Tart, low-ABV German wheat sour — kettle-soured.

OG
1.034
FG
1.006
ABV
3.6%
IBU
6
SRM
3
Batch
5 gal
kettlemash tunfermenter Brew this →

Grain bill

MaltWeight%
Pilsner Malt 4.00 lb 55%
Wheat Malt 3.00 lb 41%
Acidulated Malt 0.25 lb 3%

Hop schedule

HopWeightTimeType
Hallertau Mittelfrüh 0.25 oz 60 min boil

Yeast

SafAle US-05 · 78–82% atten · 59–75°F

Process

  • Mash at 149°F for 60 min
  • Boil 30 min
  • kettle sour: 2 days @ 100°F
  • primary: 10 days @ 66°F

Notes

After mashout, drop wort to 100°F, pitch lacto plantarum, hold 24–48 hours until pH hits 3.2–3.4. Boil briefly to kill the lacto, add a tiny bittering hop charge, then ferment with a clean ale strain.
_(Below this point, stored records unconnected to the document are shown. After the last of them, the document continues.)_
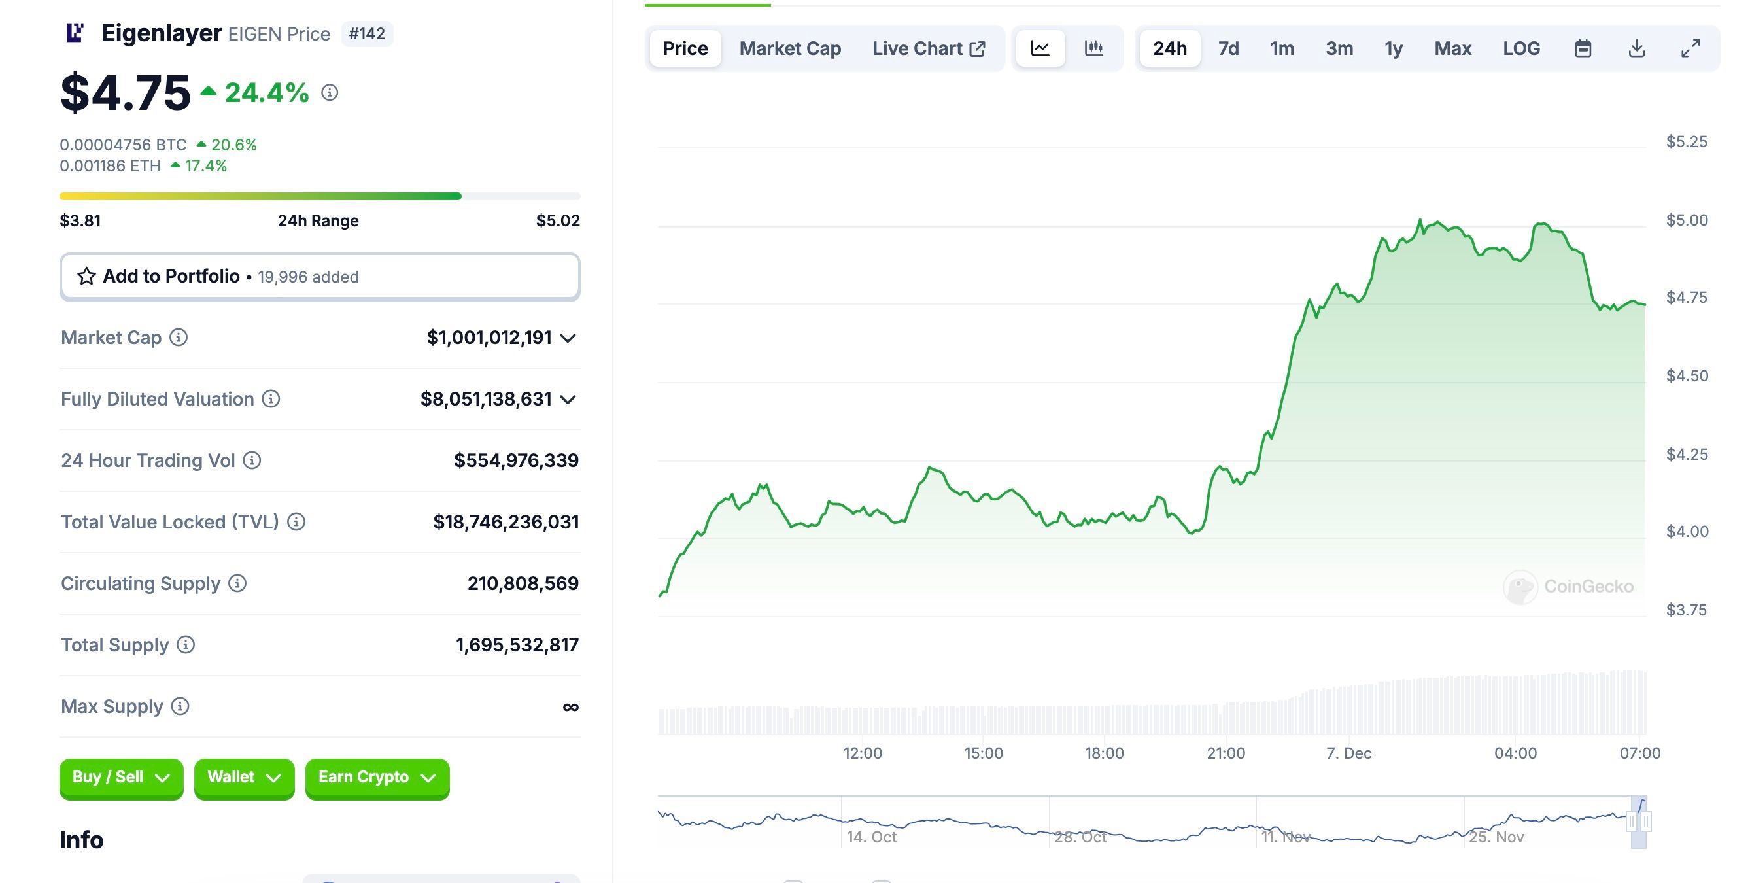The image size is (1750, 883).
Task: Download chart data with download icon
Action: point(1637,48)
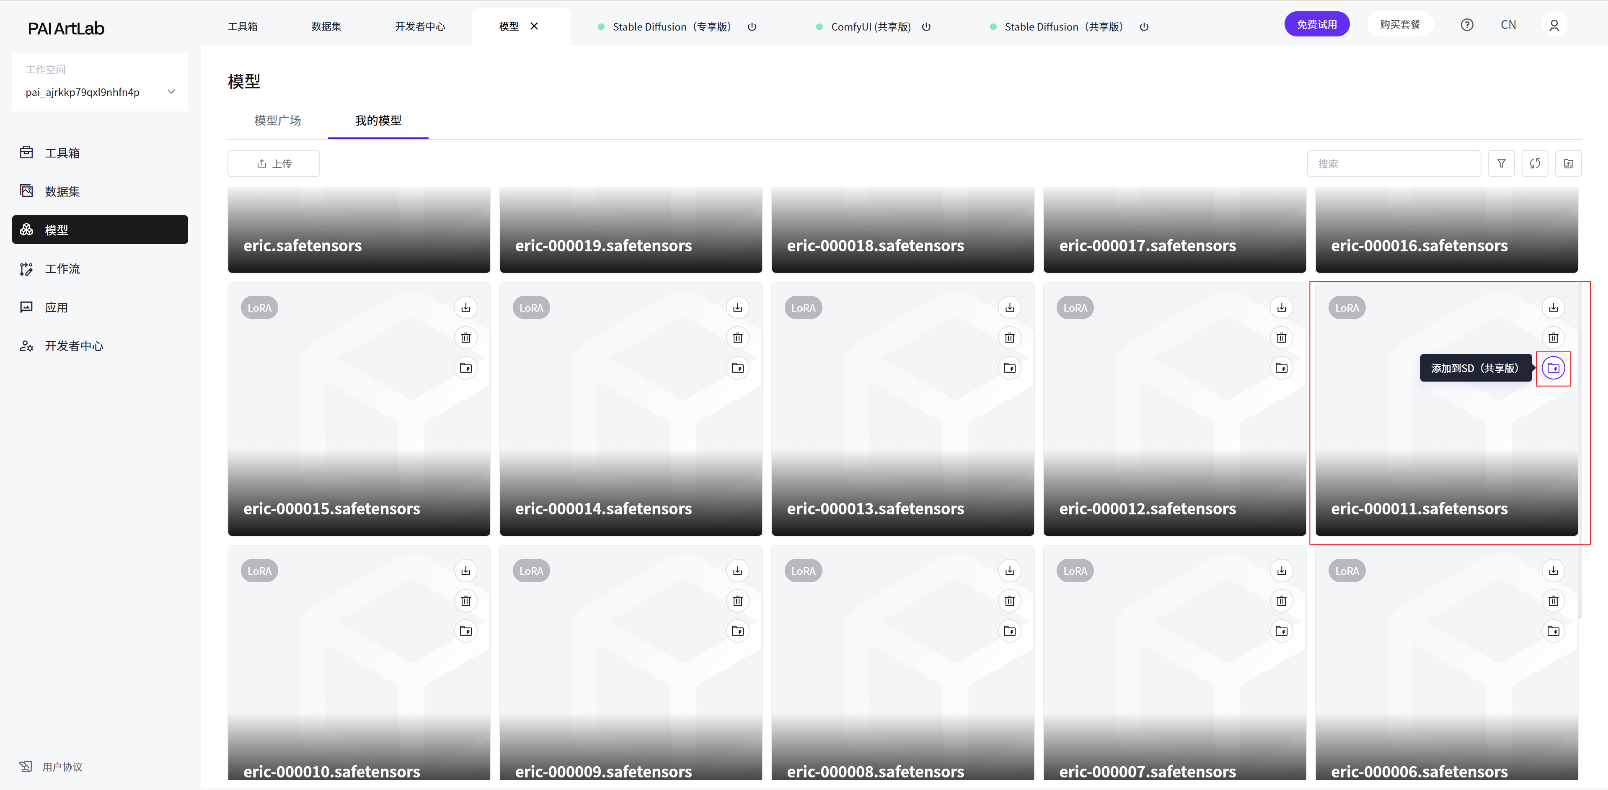Viewport: 1608px width, 790px height.
Task: Focus the 搜索 search field
Action: (x=1393, y=163)
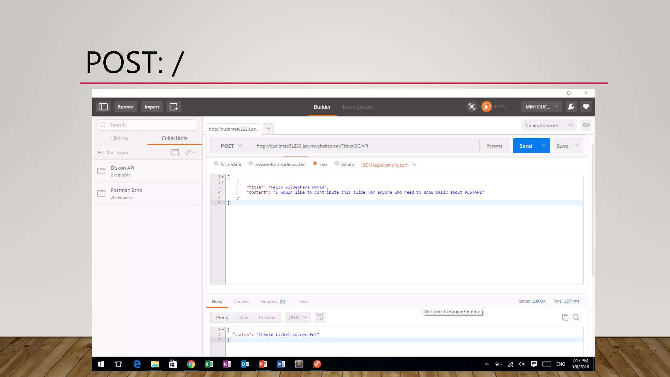Click the interceptor satellite icon
670x377 pixels.
click(x=472, y=107)
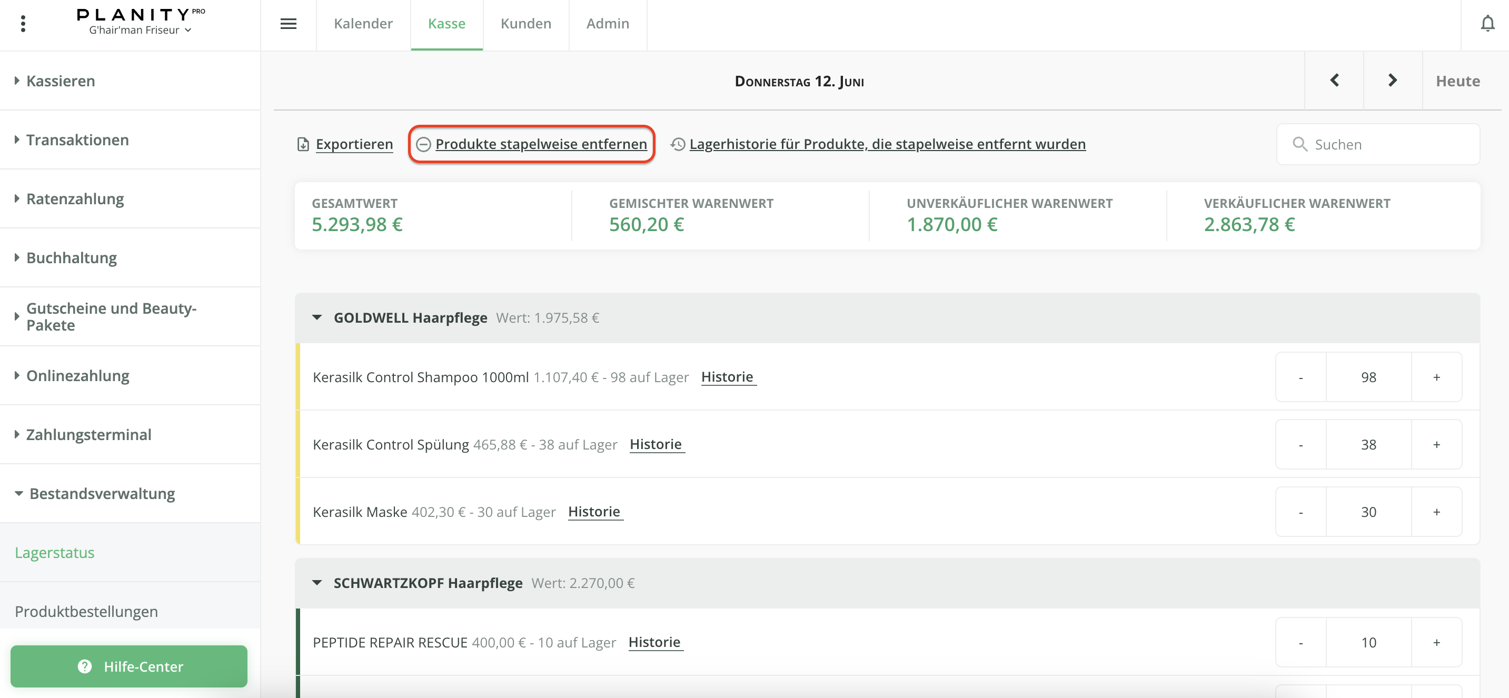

Under 4% ABV, sharply tart, a perfect summer beer.

Brewer: Keep IBUs near zero before pitching lacto — even 10 IBUs will inhibit souring. Boil after souring to kill lacto.

Packaging: Carbonate high — 2.8–3.2 vols. Traditional service: a splash of woodruff or raspberry syrup.